Weaver was skeptical. She kept thinking that Ruston knew more about the killing than he was letting on and that Stutzman had told him all about it when Ruston had returned from his vacation in Iowa. Ruston was keeping his mouth shut, she thought, because he was scared about something and, more important, because he loved Eli Stutzman.
June 17, 1985
Ruston returned to Weaver’s apartment the next day, clutching a fist full of papers. He said he had proof that something funny was going on over on Banton Road.
Weaver and Martel studied the papers as Ruston chainsmoked and ran on about their significance.
They were time sheets for the weeks ending February 15, February 23, March 2, March 23, April 27, and May 4. Stutzman had made a notation on March 4, 1985, that he owed Glen $445, with entries made on March 5, 14, and
22. On May 4, the balance owed was $570, and a notation read: “Pd in full on 5/5/85.”
“May 5 was the date Eli said he put Glen on the bus for Montana,” Ruston said. “Look at the signature on May 4,” he pointed out. “It doesn’t look like Glen’s writing, unless he was in a hurry or something.”
The signatures on March 23 and April 27 were identical, and the time sheets dated February 15 and 23 and March 2 did not have any signatures at all.
It was the one dated May 4 that they all focused on as they pieced the story together. The forgery was blatant.
Weaver kept reviewing the date on which Stutzman said he had taken Glen to the bus (May 5), as well as the dates of the last time sheet (May 4), Ruston’s departure for Iowa (April 19), and his return to Austin (May 7), and, finally, the date the body was found (May 12). She made a list in a notebook. She believed the time sheets were good evidence.
“The way it was all filled out, you could tell—there was no way this guy would have signed his name that way,” she said later.
Martel suggested that the papers be photocopied before Ruston handed them over to the sheriff. She—and her aunt—had doubts whether Ruston could be trusted to do the right thing. Around midnight the three amateur sleuths found a photocopy machine at an all-night Safeway.

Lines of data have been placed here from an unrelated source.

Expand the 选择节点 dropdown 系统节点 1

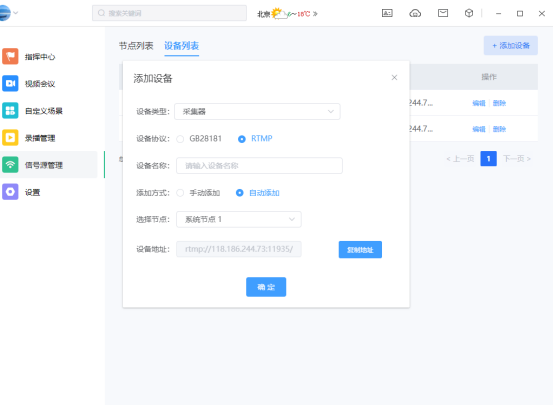pos(239,219)
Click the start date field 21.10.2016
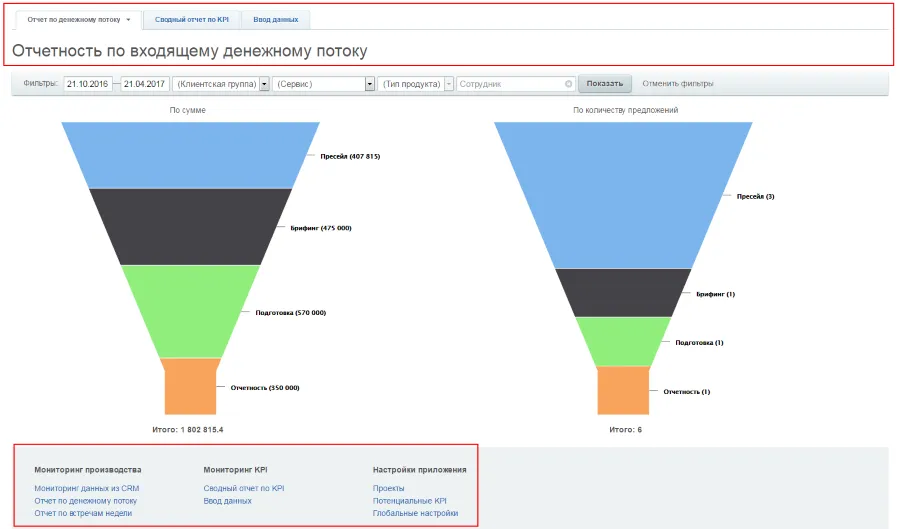This screenshot has height=529, width=900. coord(88,84)
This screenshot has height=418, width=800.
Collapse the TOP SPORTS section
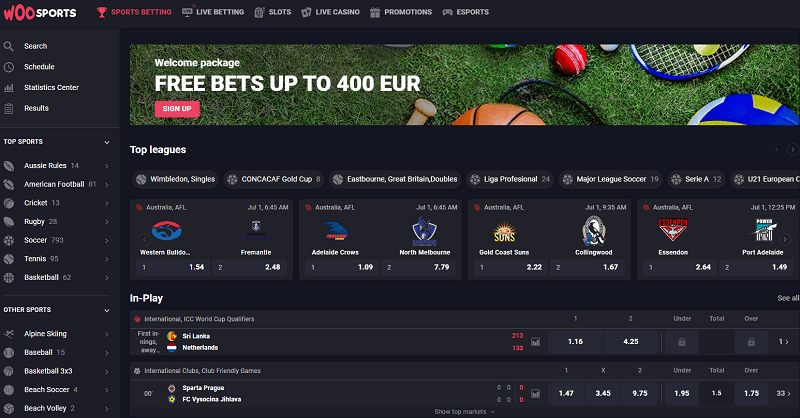(107, 142)
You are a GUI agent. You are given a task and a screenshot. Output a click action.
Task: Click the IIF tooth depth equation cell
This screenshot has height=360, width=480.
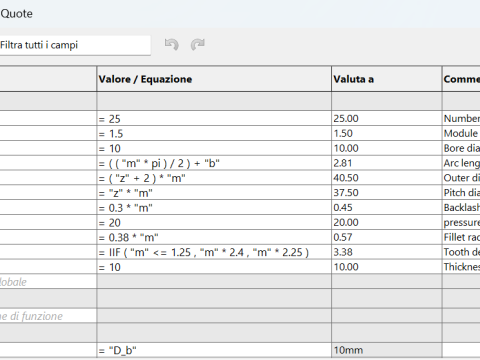click(x=214, y=252)
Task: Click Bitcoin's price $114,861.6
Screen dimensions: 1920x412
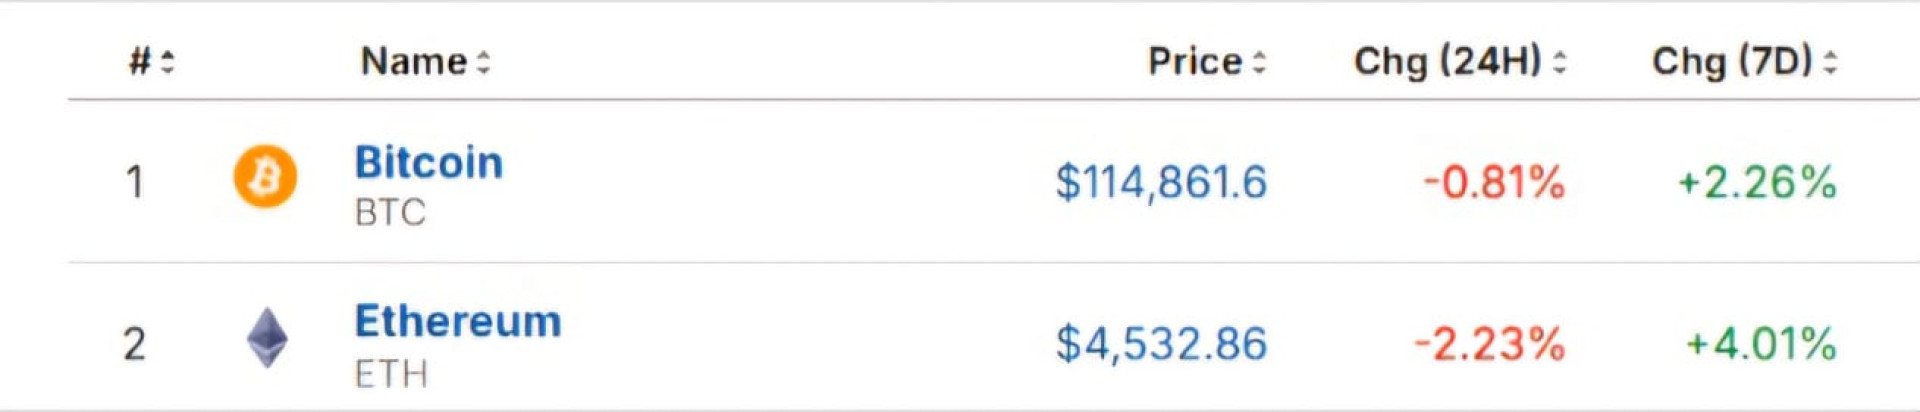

“Take the time sheets and give them to the sheriff,” Weaver urged Ruston. Weaver didn’t think Ruston had had anything to do with Pritchett’s murder, she simply believed he had learned about the murder a whole lot sooner than he maintained.
If Jerry Wiggins thought Denny Ruston was a “trip” the first time he met him, the second time left no room for doubt. Ruston came in with six time sheets and a complete, detailed scenario of what they meant and how they were critical evidence against Eli Stutzman.
To Wiggins, Ruston seemed to be in the same nervous state Stutzman had exhibited during the investigation at the house and the interview at the courthouse office. And, like Stutzman, who had given Wiggins and Salas the rifle, Ruston was being overly helpful by handing over the time sheets and a theory to boot. Wiggins had seen his type plenty of times—sometimes these amateur cops were helpful, but mostly they got in the way when they fussed with the evidence.
Wiggins felt Ruston’s motive was revenge.
“Denny turned vindictive. He was out to get Eli. I think Denny was pretty crazy about Eli as a person or as a meal ticket. He was mad that he had been left in this mess alone,” he later said.
“He wanted to
prove
Eli Stutzman had done the killing.”
The investigator felt there was enough evidence for a probable-cause warrant, which he hoped would lead to a confession. The DA’s office, however disagreed. They wanted the detectives to come up with enough to land a grand-jury indictment against the ex-Amishman.